"""
Main MCP server implementation following gold standard patterns.
Central registration point for all tools, resources, and prompts.
"""
import logging
from typing import Dict, Any, Optional, List
from mcp.server.fastmcp import FastMCP
from .config.simple_settings import settings
# Import all tool functions
from .tools.account_tools import (
get_account_info,
get_positions,
get_open_position,
get_portfolio_summary,
)
from .tools.market_data_tools import (
get_stock_quote,
get_stock_trade,
get_stock_snapshot,
get_historical_bars,
)
from .tools.order_management_tools import (
place_market_order,
place_limit_order,
place_stop_loss_order,
get_orders,
cancel_order,
)
from .tools.custom_strategy_execution import (
execute_custom_trading_strategy,
execute_portfolio_optimization_strategy,
execute_risk_analysis_strategy,
)
from .tools.advanced_analysis_tools import (
generate_portfolio_health_assessment,
generate_advanced_market_correlation_analysis,
)
from .tools.execute_custom_analytics_code_tool import (
execute_custom_analytics_code,
create_sample_dataset_from_portfolio,
)
from .tools.resource_mirror_tools import (
resource_account_info,
resource_account_positions,
resource_account_orders,
resource_portfolio_summary,
resource_portfolio_entities,
resource_symbols_active,
resource_symbols_count,
resource_system_health,
resource_system_memory,
resource_system_status,
)
# Import resource function
from .resources.trading_resources import get_trading_resource
# Import prompt functions
from .prompts.trading_prompts import (
portfolio_first_look,
trading_strategy_workshop,
market_analysis_session,
list_mcp_capabilities,
)
# Initialize FastMCP server
mcp = FastMCP(name=settings.server_name, version="1.0.0")
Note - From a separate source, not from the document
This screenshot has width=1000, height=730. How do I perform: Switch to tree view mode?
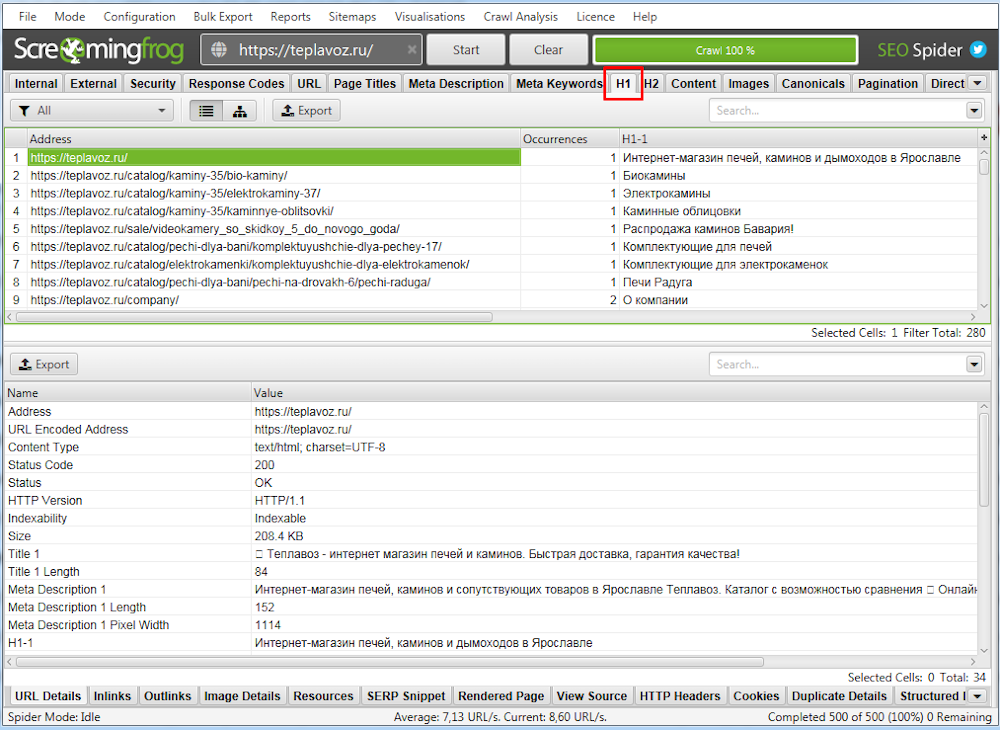239,111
logger = logging.getLogger(__name__)
# Register all tools following gold standard patterns
# Note: Logging will be configured in main.py before this runs
# Account Management Tools
@mcp.tool()
async def get_account_info_tool() -> Dict[str, Any]:
"""
Retrieves and formats the current account information including balances and status.
Returns:
Dict containing account details including buying power, cash, portfolio value, equity, and trading status
"""
return await get_account_info()
@mcp.tool()
async def get_positions_tool() -> Dict[str, Any]:
"""
Retrieves and formats all current positions in the portfolio.
Returns:
Dict containing details of all open positions with P&L analysis and adaptive insights
"""
return await get_positions()
@mcp.tool()
async def get_open_position_tool(symbol: str) -> Dict[str, Any]:
"""
Retrieves and formats details for a specific open position.
Args:
symbol: The symbol name of the asset to get position for (e.g., 'AAPL', 'MSFT')
Returns:
Dict containing position details with market value, P&L, and role analysis
"""
return await get_open_position(symbol)
@mcp.tool()
async def get_portfolio_summary_tool() -> Dict[str, Any]:
"""
Get a comprehensive portfolio summary with adaptive insights and recommendations.
Returns:
Dict containing portfolio metrics, entity breakdown, and suggested operations
"""
return await get_portfolio_summary()
# Market Data Tools
@mcp.tool()
async def get_stock_quote_tool(symbol: str) -> Dict[str, Any]:
"""
Retrieves and formats the latest quote for a stock including bid/ask spread analysis.
Args:
symbol: The stock symbol to get quote for (e.g., 'AAPL', 'MSFT')
Returns:
Dict containing bid/ask prices, sizes, spread metrics, and entity insights
"""
return await get_stock_quote(symbol)
@mcp.tool()
async def get_stock_trade_tool(symbol: str) -> Dict[str, Any]:
"""
Retrieves the latest trade information for a stock.
Args:
symbol: The stock symbol to get trade for (e.g., 'AAPL', 'MSFT')
Returns:
Dict containing latest trade price, size, timestamp, and exchange information
"""
return await get_stock_trade(symbol)
@mcp.tool()
async def get_stock_snapshot_tool(symbols: str) -> Dict[str, Any]:
"""
Retrieves comprehensive snapshot data for one or more stocks including quote, trade, and daily bar data.
Args:
symbols: Single stock symbol or comma-separated symbols (e.g., 'AAPL' or 'AAPL,MSFT,GOOGL')
Returns:
Dict containing complete market data with volatility analysis and role suggestions
"""
return await get_stock_snapshot(symbols)
@mcp.tool()
async def get_historical_bars_tool(
symbol: str,
timeframe: str = "1Day",
start_date: Optional[str] = None,
end_date: Optional[str] = None,
limit: int = 100,
) -> Dict[str, Any]:
"""
Retrieves historical bar data for a stock with complete trading metrics.
Args:
symbol: The stock symbol to get bars for (e.g., 'AAPL', 'MSFT')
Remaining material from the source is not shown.